Still Chasing Hope. It started a year ago, and I was HOPING it would lead to a year of writing and dreaming. I dream of writing one day for a living, but I have carried this giant expectation around like a weight this year instead of letting it lift me up like dream clouds should. My real job currently got in the way. Correction. I let it get in the way.

And I suppose fear got in the way of my writing, as well. It's as if starting the writing process is like opening Pandora's Box. I don't know what's inside, but I'm scared of what may come out. What if it isn't good enough? Writing is the career I have replayed over and over again in my head when this first career I've chosen has pulled me into the depths.

I sound dramatic, but I have been an utter mess all year thanks to what I call my "first career." I've been chasing hope for 10 months, and it's exhausting. All year I just kept hoping it would get better. I hoped that they would care. I hoped that they would know, really know, that I want to know them. I hoped that I wouldn't lose my mind. I hoped that I would make it until the end of the year.

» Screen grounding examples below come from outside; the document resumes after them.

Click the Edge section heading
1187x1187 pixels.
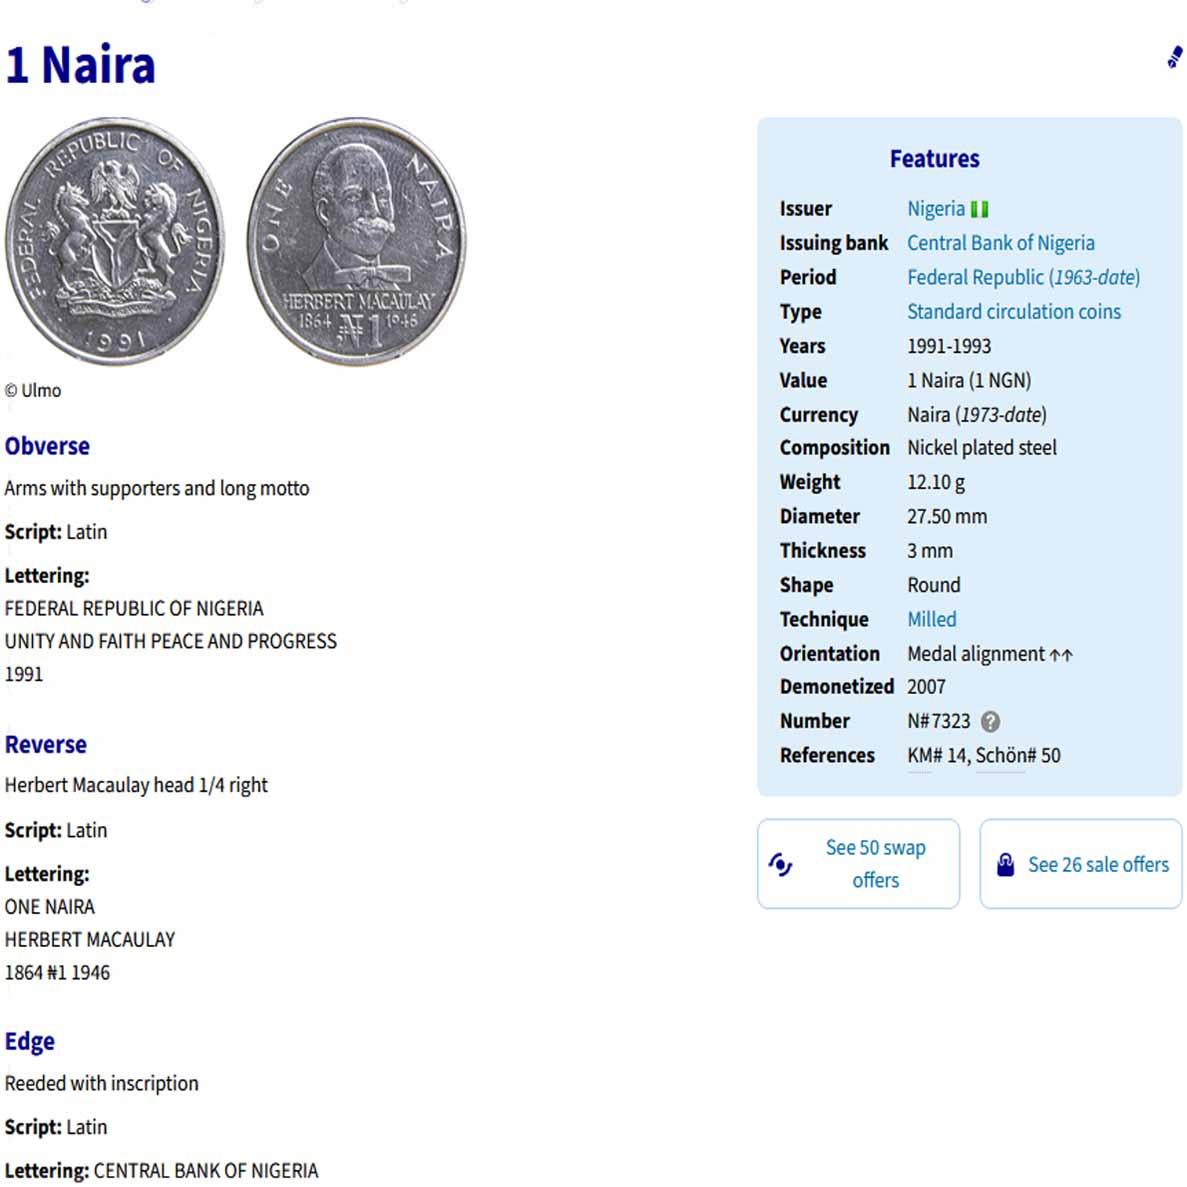tap(30, 1042)
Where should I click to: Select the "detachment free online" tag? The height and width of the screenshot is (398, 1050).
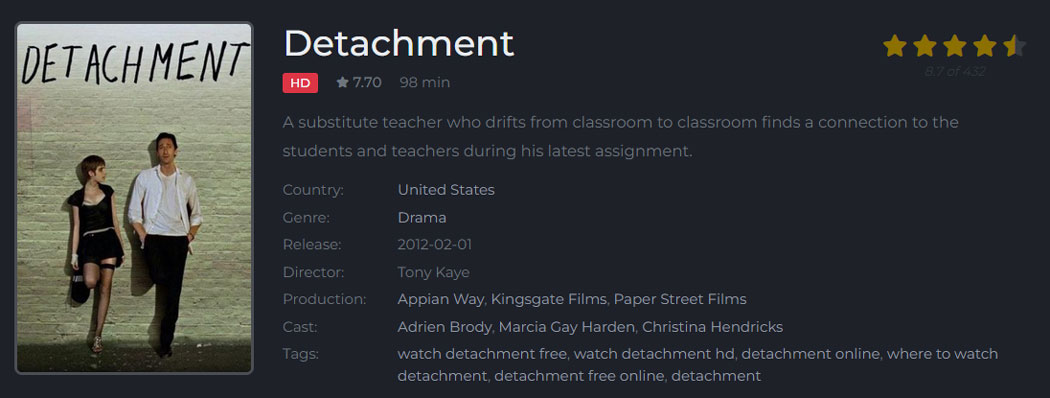point(579,376)
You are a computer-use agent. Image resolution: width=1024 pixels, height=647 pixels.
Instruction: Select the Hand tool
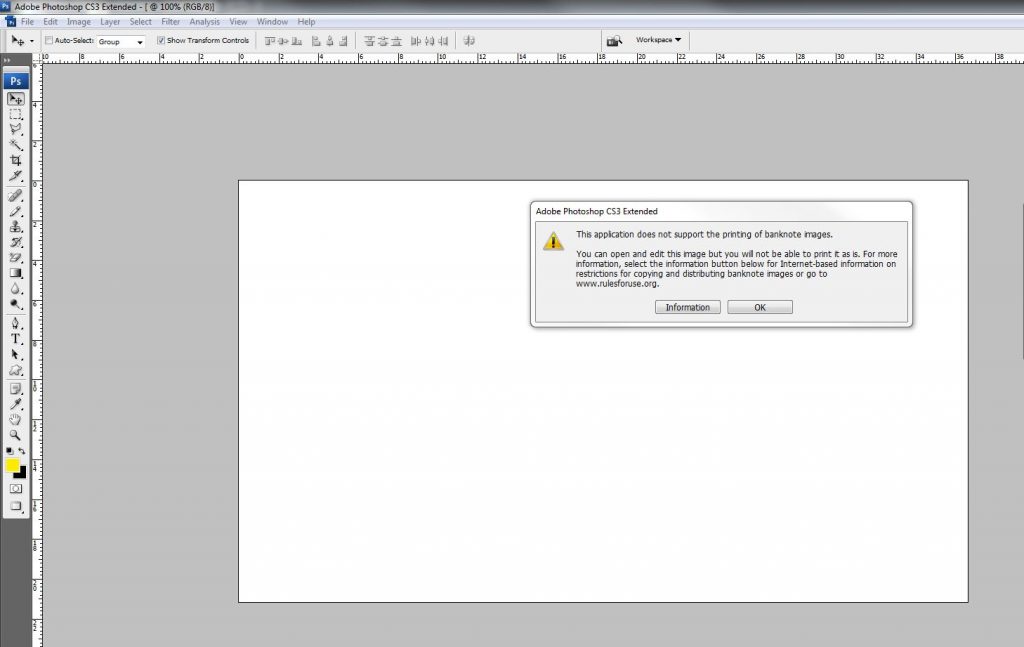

HOPE may as well have been a tiny little child, running around, as I chased relentlessly after it...feeling the soft fabric of its shirt once or twice but never truly grasping it.

Until now.

I've almost made it through my third year of teaching, and just writing those words brings tears to my eyes. In January, I didn't think I would get here. Crying alone in an empty classroom when I should've been teaching after the worst class of my life, I knew I couldn't face them again. These kids who hurt so deeply--but take their pain out on me. With words that cut deep. And looks that turned my world around. "I went to college for THIS?" I kept repeating. No one deserved to be treated the way I was treated. Self-pity reared its nasty head, and I wallowed for a while. And then God did this funny thing that He loves to do...He surprised me. Some of the kids who I cared for most but hurt me deeply started responding to me. And I saw that the way they were treating me was only the outcome of how they'd been treated all their life. I, at most, would get 50 minutes of it a day for a year. Some of them had been treated as if they were significant all their lives. And we are a product of our environment, aren't we?

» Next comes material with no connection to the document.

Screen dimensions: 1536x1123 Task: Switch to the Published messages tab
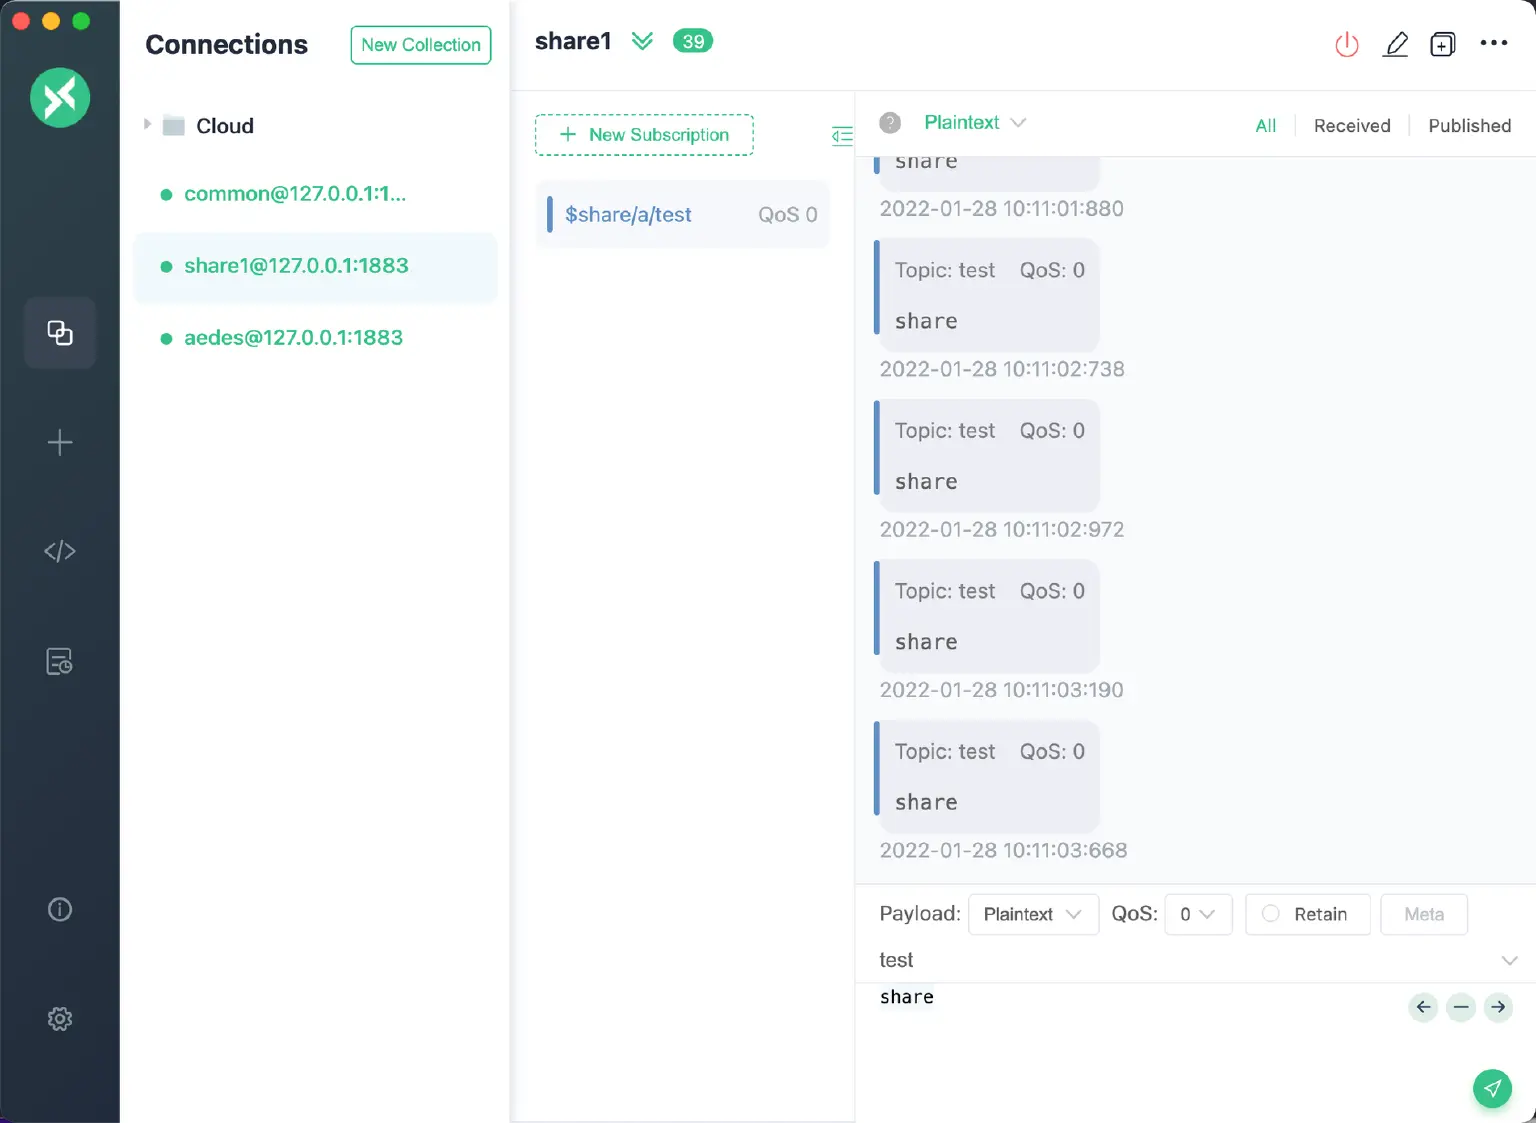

So when Spring came, I mustered up the last bit of hope I could and kept going to school, thinking maybe I would reach them. It sounds trite, but I mean this with everything that I have: God never gave up on me, so why should I give up on them? It wouldn't be right considering God placed me there in their midst, anyway.

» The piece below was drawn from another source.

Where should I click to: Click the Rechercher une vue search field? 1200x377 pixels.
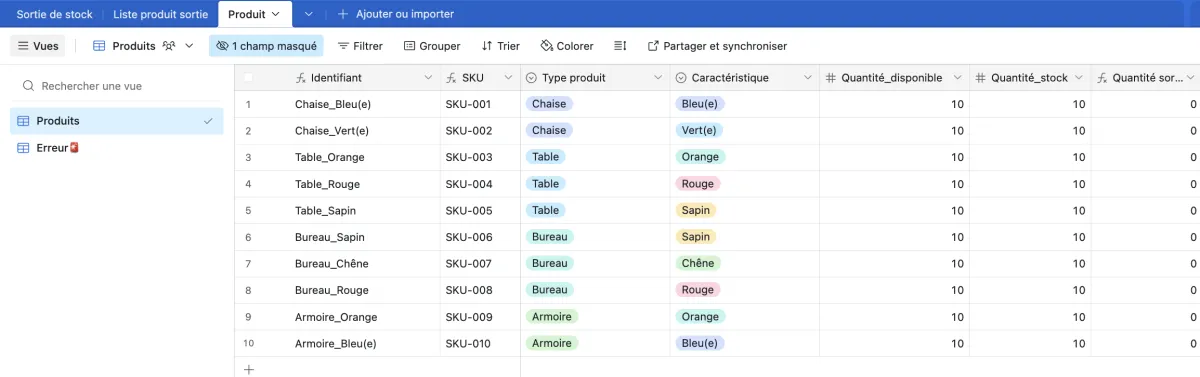click(x=117, y=86)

One exam review and one exam left with the class that almost did me in, and I can't say there is a perfect, happy ending. But thanks be to God, He never let me give up on them, and I really feel they know it. I've received a lot of advice this year. My skin is working on being "tough," as they say, but as for the advice to harden my heart...it won't happen. With Him living in it, I'll just have to deal with what comes...with a lot of prayer and a little bit of hope.

Monday, January 17, 2011

Running Away

I've been running a lot the past few months. Not the type of running where you strap on the nice pair of Nikes and feel-better-about-yourself-when-you're-dripping-sweat-running. The kind of running that gets you nowhere but keeps you away from everything you don't want to think about. At the rate I've been going, you would have thought I would have reached something by now, but strangely enough, all I reached was the realization that I hate figuratively running as much as I hate literally running. It's exhausting mentally, and it doesn't make me feel better about myself at the end like the "real" thing does.

What I've been running away from is my dream. My dream, simply put, is writing things that matter.

I'm terrified to write for some reason, however, which is why I only have two posts on my blog. My first obstacle happened in late August when my PawPaw died; I knew the minute I started letting the words flow again, I would speak of him. My best friend was now gone. I couldn't come to terms with the fact that I hadn't been successful in making everyone in my life meet this amazing man before he left this earth. I was devastated that everyone I was going to love hereafter was not going to even have the possibility to know him. I couldn't begin to put those words on paper or in cyberspace because I could not even accept them in my heart.

But I have to stop running and stand still for a while. I'm missing so much in my attempt to leave it all behind. And I have great people willing to stand still with me and help me figure it out...so the running shoes are coming off.